The output of this code snippet:

17

This method uses OrderedDict from Python’s collections module to maintain the order of the elements in the window, making it straightforward to remove the oldest entry (furthest left) when a duplicate is found. The code has a simple logic flow, but its performance could degrade slightly compared to the sliding window for very large arrays due to rehashing.

Method 3: Brute Force

The naive brute force method involves generating all possible subarrays, ensuring uniqueness of elements, and finding their sums. This method is easy to understand but has a high time complexity of O(n^3), making it impractical for large datasets.

Here’s an example:

def maxErasureValue(nums):
    max_val = 0
    for i in range(len(nums)):
        for j in range(i+1, len(nums)+1):
            if len(set(nums[i:j])) == j-i:
                max_val = max(max_val, sum(nums[i:j]))
    return max_val

print(maxErasureValue([4, 2, 4, 5, 6]))

The output of this code snippet:

17

This brute force approach iterates through all possible subarrays, checks for uniqueness of the elements, and calculates the sum. The main downside is its inefficient computational complexity, making it unsuitable for large inputs.

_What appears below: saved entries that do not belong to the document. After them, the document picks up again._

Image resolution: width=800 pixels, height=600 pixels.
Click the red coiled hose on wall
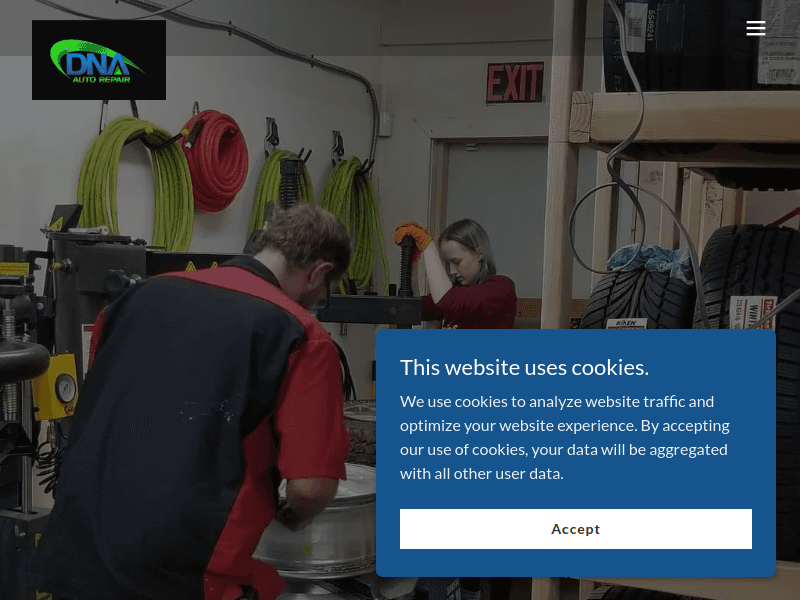pos(216,160)
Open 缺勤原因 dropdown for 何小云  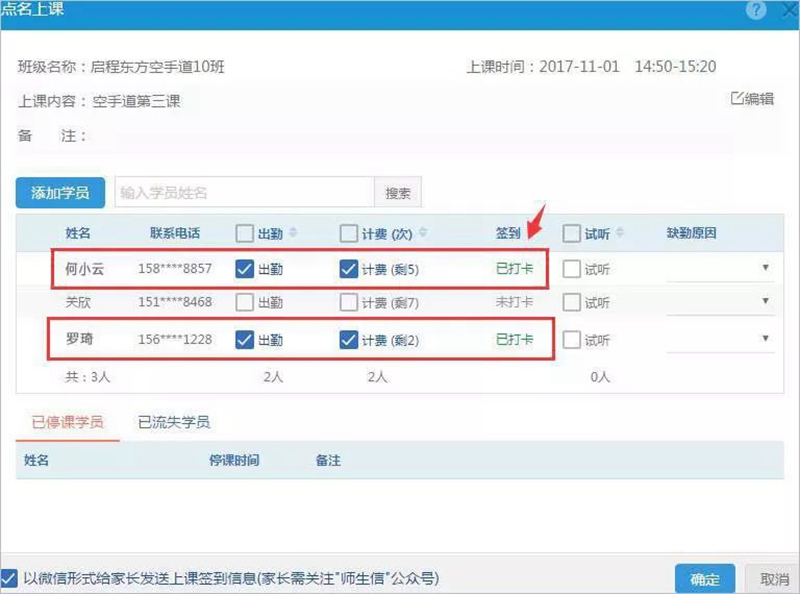coord(765,268)
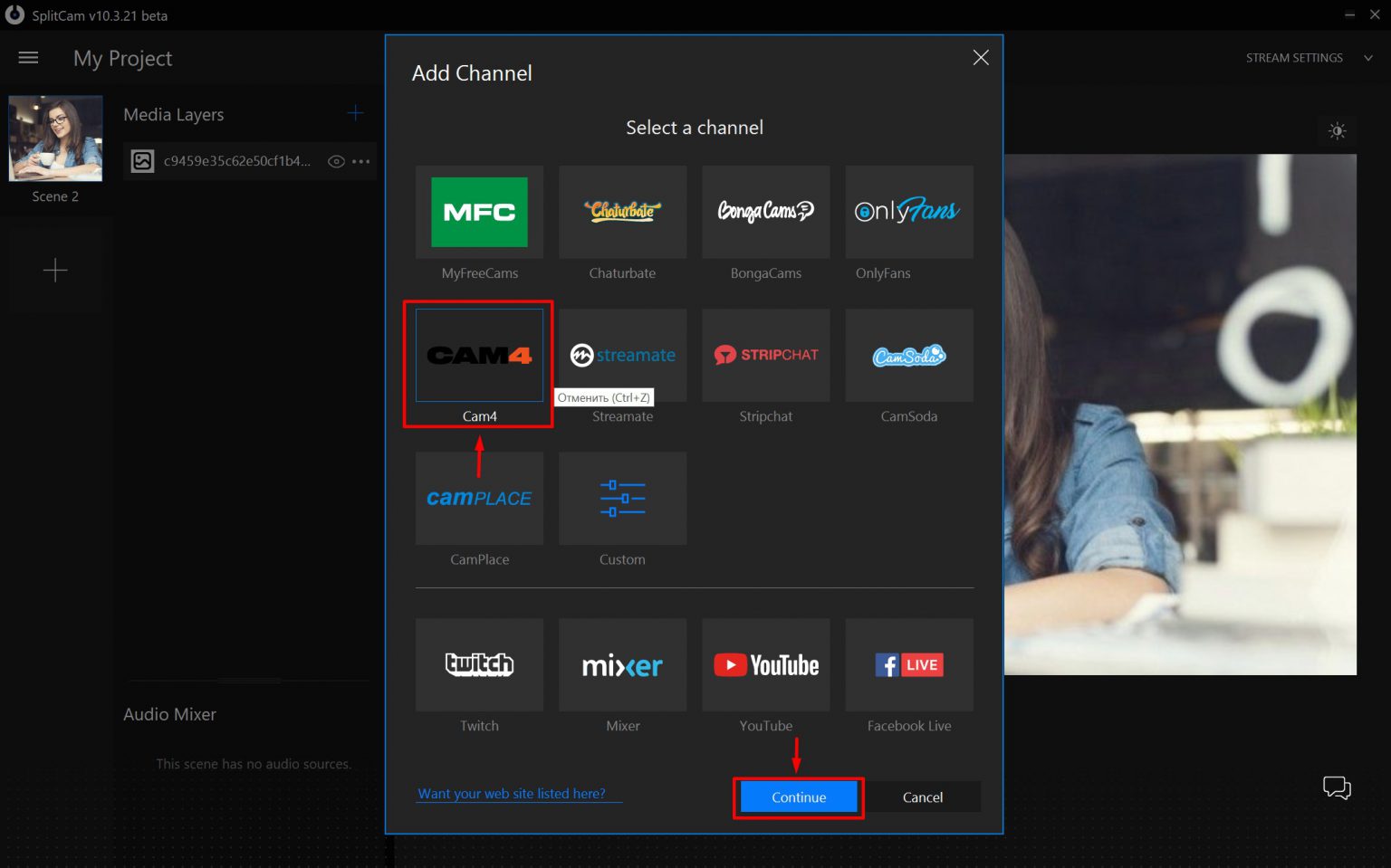
Task: Select YouTube as the streaming channel
Action: [765, 665]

Method 4: Two Pointers with HashMap

Using two pointers alongside a hashmap to keep track of the elements can optimize the process. The hashmap stores the most recent index of each element, enabling efficient updates to the left pointer when a duplicate is found.

Here’s an example:

def maxErasureValue(nums):
    num_index = {}
    max_val = 0
    left = 0

    for right, num in enumerate(nums):
        if num in num_index:
            left = max(left, num_index[num] + 1)
        num_index[num] = right
        max_val = max(max_val, sum(nums[left:right+1]))
    
    return max_val

print(maxErasureValue([4, 2, 4, 5, 6]))

The output of this code snippet:

17

The code moves the right pointer across the array, uses the hashmap to adjust the left pointer when necessary, and calculates the current window’s sum. It is more space-efficient compared to the OrderedDict approach, but the summing part makes it O(n^2) in the worst case.

Bonus One-Liner Method 5: Pythonic One-Liner with itertools

For those who love Python’s powerful one-liners, this method leverages itertools to create a compact, though not the most efficient, solution. It’s a neat trick but should be treated more as a clever use of Python’s syntax rather than a practical approach.

Here’s an example:

from itertools import accumulate

def maxErasureValue(nums):
    return max(accumulate((seen := set()).add(x) or x for x in nums if x not in seen, initial=0))

print(maxErasureValue([4, 2, 4, 5, 6]))

The output of this code snippet:

17

This code uses a walrus operator to update a set and chain it with accumulate to keep a running sum. It’s an elegant one-liner solution, but understanding and debugging it can be challenging, and performance may be suboptimal for large inputs due to accumulating from the start for every element encountered.

Summary/Discussion

  • Method 1: Sliding Window Technique. Highly efficient with O(n) complexity. May require additional effort to understand the sliding window logic.
  • Method 2: Ordered Dictionary. Easier to implement and maintain order of entries. Performance hit due to rehashing in large arrays.
  • Method 3: Brute Force. Simple to comprehend. Extremely inefficient with O(n^3) complexity, not advisable for anything but the smallest input sets.
  • Method 4: Two Pointers with HashMap. Space-efficient with faster lookups. Requires summing window elements on each iteration, leading to O(n^2) worst-case complexity.
  • Method 5: Pythonic One-Liner with itertools. Compact and utilizes Python’s features. Not the most efficient and can be tricky to get right or debug.